Mais le marché ne retrouve pas l’ambiance des années 2020-2021. Les acheteurs avancent plus lentement, négocient davantage et prennent le temps d’analyser chaque détail avant de signer.
Des prix stabilisés mais très inégaux
À Paris, Lyon ou Bordeaux, les fortes baisses semblent ralentir. Pourtant, cette stabilisation cache une réalité bien plus brutale : deux biens comparables sur le papier peuvent désormais afficher plusieurs dizaines de milliers d’euros d’écart.
Ce qui fait la différence ? L’emplacement, l’état général du logement et surtout le DPE. Un appartement rénové et bien isolé retrouve rapidement des acquéreurs. À l’inverse, les logements énergivores restent longtemps sur le marché.
| Situation | Conséquence sur le marché immobilier |
|---|---|
| Bien rénové | Ventes plus rapides grâce à une meilleure attractivité auprès des acheteurs. |
| Mauvais DPE | Fortes négociations liées au coût futur des travaux énergétiques. |
| Travaux lourds | Acheteurs plus rares en raison du budget et des contraintes supplémentaires. |
| Prix réaliste | Avantage décisif en 2026 pour vendre plus vite et limiter les négociations. |
Crédit, DPE, travaux, les nouveaux filtres qui changent tout
Le crédit immobilier redevient possible, pas facile
Les taux restent élevés comparés aux standards d’avant-crise, mais la situation se détend légèrement. Résultat : certains ménages reviennent enfin sur le marché après avoir suspendu leur projet pendant des mois.
Les banques, elles, n’ont pas retrouvé leur souplesse d’autrefois. Les revenus, l’épargne restante après achat et la stabilité professionnelle sont examinés de beaucoup plus près.
En clair, obtenir un crédit immobilier en 2026 demande un dossier solide, même pour des profils auparavant considérés comme confortables.
Le DPE pèse désormais dans la négociation
Le vrai tournant du marché se joue probablement ici. Le diagnostic énergétique influence désormais presque tout : le prix affiché, la marge de négociation, le coût futur des travaux et même la facilité de revente.

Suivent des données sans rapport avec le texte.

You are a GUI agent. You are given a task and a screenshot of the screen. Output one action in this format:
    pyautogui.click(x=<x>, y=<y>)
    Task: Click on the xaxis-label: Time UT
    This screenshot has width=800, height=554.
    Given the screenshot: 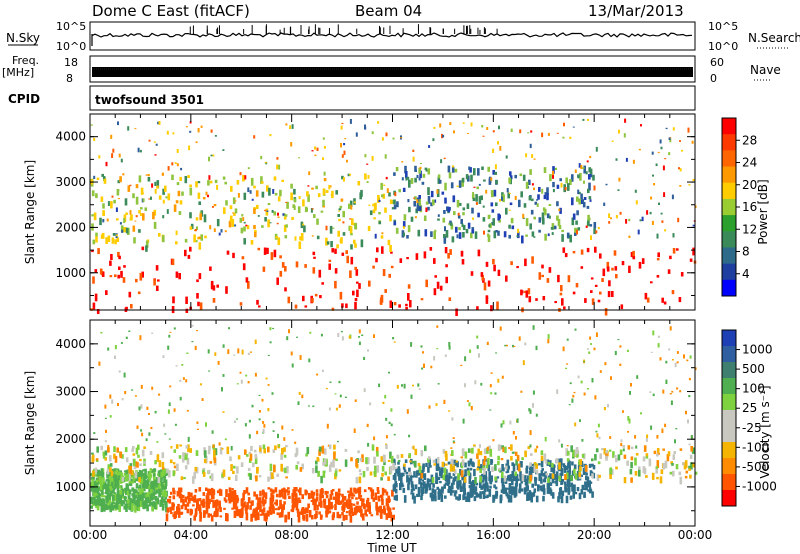 What is the action you would take?
    pyautogui.click(x=392, y=548)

Dans certaines villes, des logements classés F ou G subissent des décotes dépassant parfois 20 %. Ce qui change tout ? Les acheteurs calculent désormais le coût global du bien avant même la visite.
Autrement dit, un appartement moins cher à l’achat peut devenir beaucoup plus coûteux une fois les travaux énergétiques intégrés.

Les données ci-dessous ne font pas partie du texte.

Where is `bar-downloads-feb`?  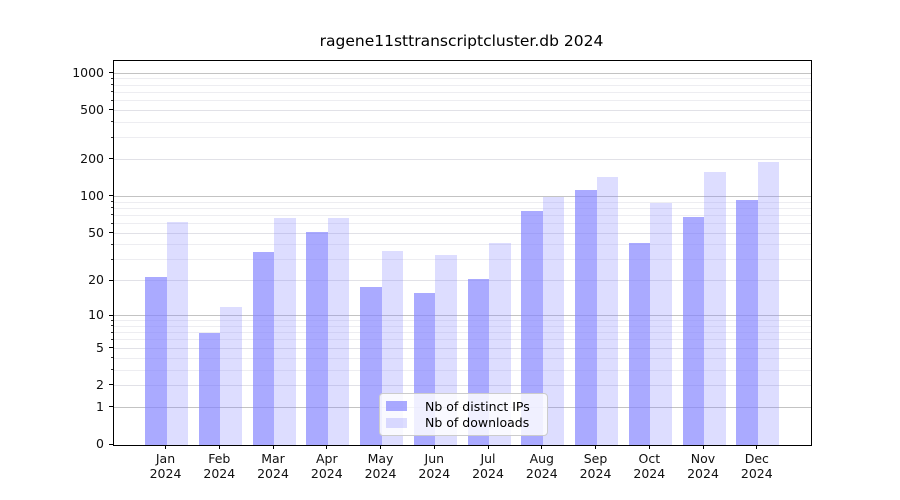 bar-downloads-feb is located at coordinates (231, 376).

Acheter ou vendre en 2026, le bon réflexe n’est plus le même
Les acheteurs comparent davantage
Le coup de cœur existe encore, mais il ne suffit plus. Les acquéreurs regardent désormais les charges, la consommation énergétique, la fiscalité locale et le potentiel de revente avant de faire une offre.

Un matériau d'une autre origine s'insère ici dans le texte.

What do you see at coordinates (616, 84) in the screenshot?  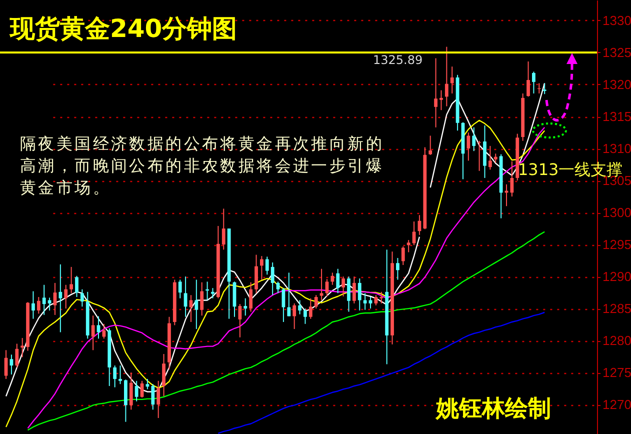 I see `y-tick-label: 1320` at bounding box center [616, 84].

Cette approche ralentit parfois les ventes, mais elle rend aussi le marché plus rationnel. Les décisions impulsives deviennent beaucoup plus rares qu’avant.
Les vendeurs doivent viser juste
Surestimer son logement est devenu l’erreur la plus fréquente en 2026. Un bien affiché trop haut peut rapidement perdre en visibilité et finir par subir des négociations encore plus agressives.
Les propriétaires qui vendent vite sont souvent ceux qui anticipent les objections : DPE clair, devis de travaux préparés, prix cohérent avec le marché local. Résultat : les acheteurs avancent plus sereinement.
Le marché immobilier français ne retrouve donc pas l’euphorie d’hier. Il entre dans une phase plus mature, plus sélective et parfois plus exigeante. Pour beaucoup d’acheteurs, ce n’est pas forcément une mauvaise nouvelle.